* ACTIVITY
Using the entries that follow, write out the line containing "The width and height of the screenshot is (558, 292).", the line containing "The image size", and every line between them, exactly and nothing else.

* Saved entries

-- Opening Marker --

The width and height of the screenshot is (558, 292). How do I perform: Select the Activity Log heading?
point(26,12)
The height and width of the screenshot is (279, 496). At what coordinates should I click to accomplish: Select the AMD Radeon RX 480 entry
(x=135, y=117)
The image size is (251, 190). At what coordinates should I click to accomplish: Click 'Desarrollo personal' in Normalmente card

-- Closing Marker --
-- Opening Marker --

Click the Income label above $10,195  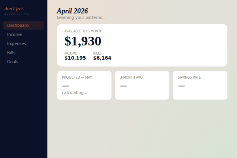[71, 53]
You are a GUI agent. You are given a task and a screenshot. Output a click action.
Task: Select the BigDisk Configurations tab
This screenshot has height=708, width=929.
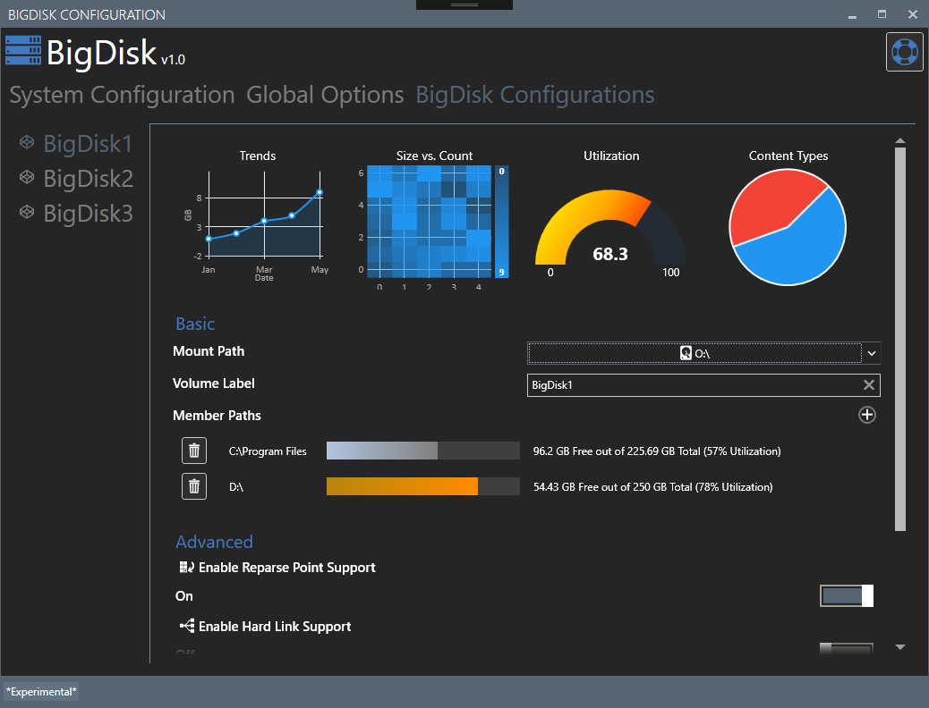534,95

-- Closing Marker --
-- Opening Marker --

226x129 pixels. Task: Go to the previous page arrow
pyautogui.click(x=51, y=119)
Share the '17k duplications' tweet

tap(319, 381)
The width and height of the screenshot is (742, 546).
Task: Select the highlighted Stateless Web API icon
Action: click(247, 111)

-- Closing Marker --

* RESPONSE TO THE TASK
The width and height of the screenshot is (558, 292). How do I perform: Select the Activity Log heading?
point(26,12)
The height and width of the screenshot is (279, 496). At what coordinates should I click to accomplish: Select the AMD Radeon RX 480 entry
(x=135, y=117)
The image size is (251, 190). At what coordinates should I click to accomplish: Click 'Desarrollo personal' in Normalmente card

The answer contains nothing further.